The girl at the Frothy Monkey counter summed it up nicely when she said around Pooh’s hyperventilation, “Aw, I miss that in my own life. I loved that feeling and I remember it so well! It’s so exciting, and I envy them that. I truly do.” She was exactly right. I miss it, too.
Speaking of teenage hysteria and true love, you can imagine the blow I suffered when we lost my boyfriend, George, over Christmas. People wanted to talk smack about him, something they had done his whole life, but I ignored them. I don’t care that he was gay, I don’t care that he was arrested, I don’t care that he got fat. I loved him with the purest 13-year-old heart and it broke when he died.

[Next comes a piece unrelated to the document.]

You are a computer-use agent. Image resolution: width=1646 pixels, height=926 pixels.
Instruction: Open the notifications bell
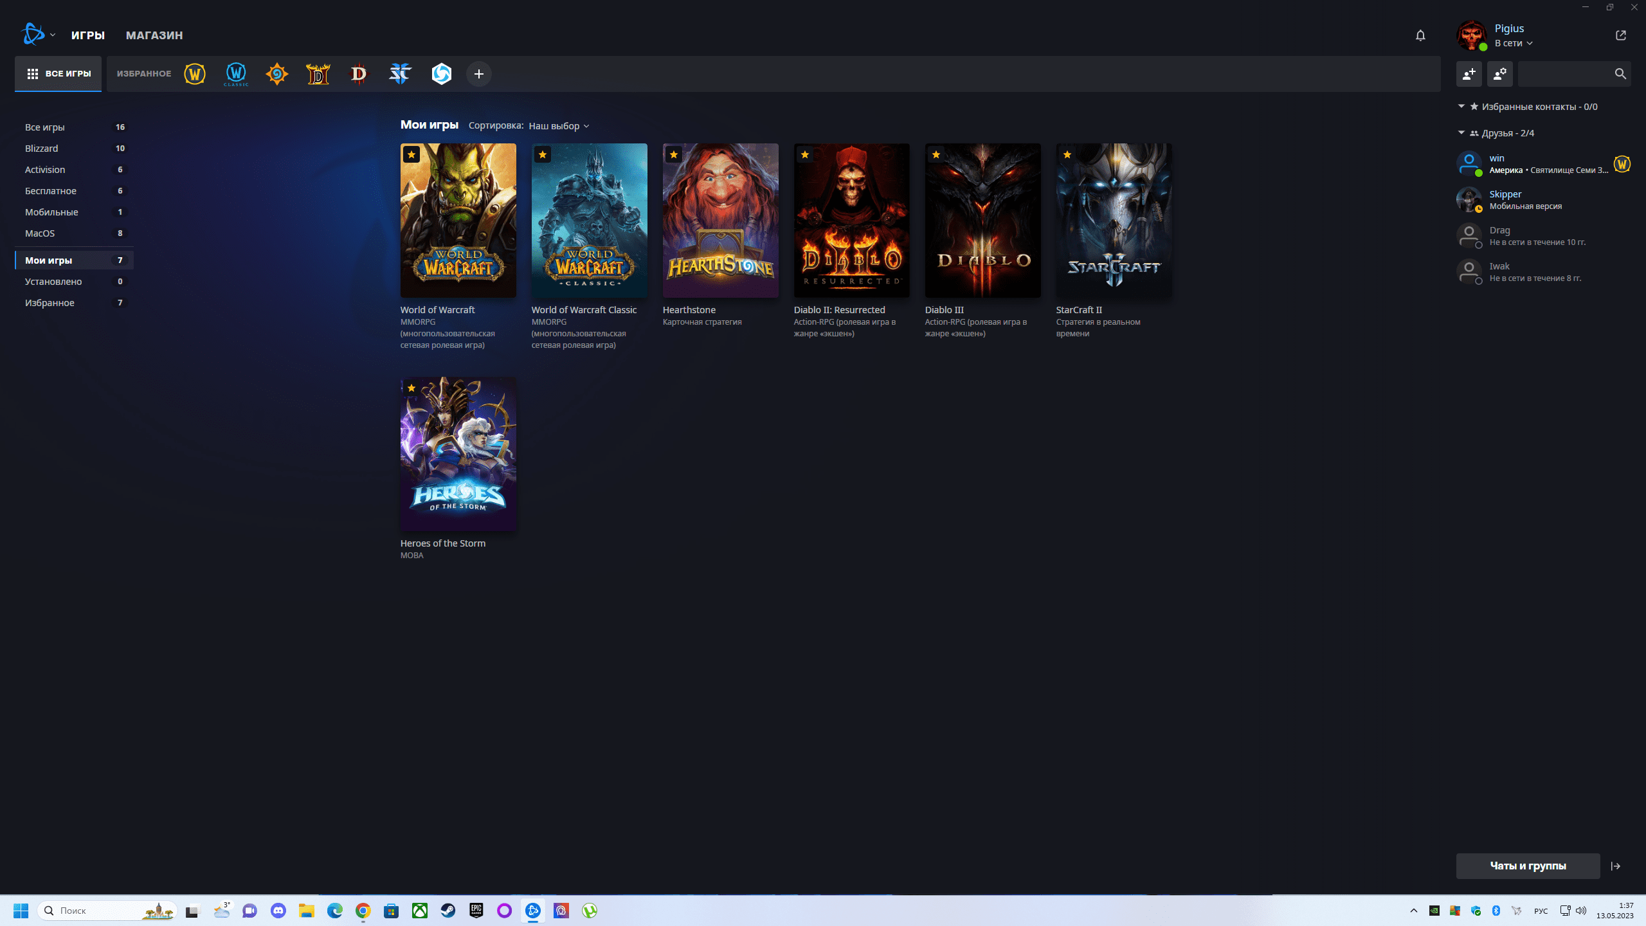pyautogui.click(x=1420, y=35)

Martie, too, has had her own crushes over the years, and while I’ve never understood them, I’ve respected them. Sure, Sam Elliott is interesting to look at and his voice is panty-dropping, but outside of that, I don’t get it. I’ll tease her but I know what is sacred and there are boundaries you simply don’t cross. Like me, this year Martie lost her big hero when Chris Cornell died. I saw it on the news that morning and within a very short time, I got the expected text: Jimmie . . . . Chris Cornell. I can’t stop crying.

Martie, for you
Chris Cornell was one of those icons that gets under your skin, in your blood, and Martie discovered him during a formative time in her life. She was branching out, making friends out of new people, traveling to concerts, and funnily enough, connecting with my long-ago boyfriend who was just as enamored but in the dude way. My sister and my boyfriend bonded in a way I could not, over their shared love of music. It was a marvelous time, because I could happily read a book and listen to Wham! while they rode the KDF bus to Lollapallooza for a series of grunge concerts, something you could not have paid me any amount of money to do. We all won.

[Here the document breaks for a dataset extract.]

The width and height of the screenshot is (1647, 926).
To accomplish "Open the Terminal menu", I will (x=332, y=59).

Six months before Chris Cornell died, my ex-boyfriend died in a freak house fire, more of a loss for Martie than for me. Then she lost Chris Cornell. When Martie started crying over that whole lost era, a dam broke and it was not a good day. I couldn’t be there and I was the only one who would really get it, so Martie suffered on her deck by herself. Pooh, a typical teenager, came barreling by to ask for something, looked at her mom’s tear-stained face and cocked her head to the side, questioning and likely eye rolling on the inside.

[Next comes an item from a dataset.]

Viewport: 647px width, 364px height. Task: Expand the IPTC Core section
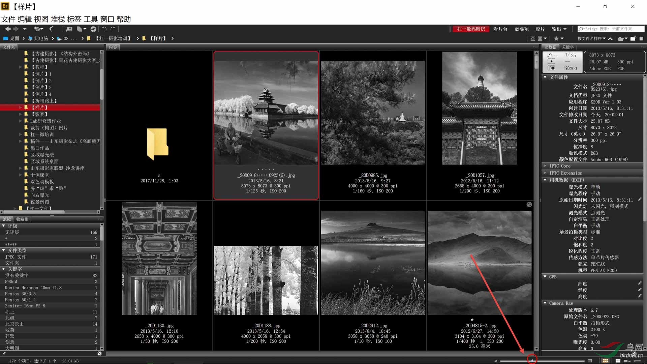(x=545, y=166)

“What’s wrong,” asked Pooh.
What’s wrong. Oh, what a question.
“Chris Cornell died,” Martie explained, and typical of teenagers, Pooh couldn’t see outside herself to get it. So Martie explained it in a way Pooh would get it.
“My Tyler Joseph just died, Pooh. He’s gone.”
And then Pooh did the best thing any teenager who gets it can do. She simply hugged her mom.
Jul 11, 2017 @ 17:26:17
Ok, so now I’m crying again! The best part of this story is that Pooh “got” me, if only for a moment.
Jul 11, 2017 @ 19:16:36
I still can’t believe Chris Cornell is gone. The only thing worse would be losing David Grohl…
Jul 11, 2017 @ 23:22:36
I don’t know most of the musicians of whom you speak but I have been to the Frothy Monkey – the one in Franklin and the one near Belmont – and I loved them.
Jul 12, 2017 @ 06:25:23
If it weren’t for other people making me listen to their own crushes, I wouldn’t know these musicians either. I preferred my own shameful pop music. Only George, my love.
Jul 12, 2017 @ 20:49:23
God your writing is amazing. I’m fighting back tears over the loss Martie felt just because of your words.
Jul 17, 2017 @ 11:18:41
Well. Thank you. When you can feel another’s emotions, it’s easier to write it. I cried with her, for sure.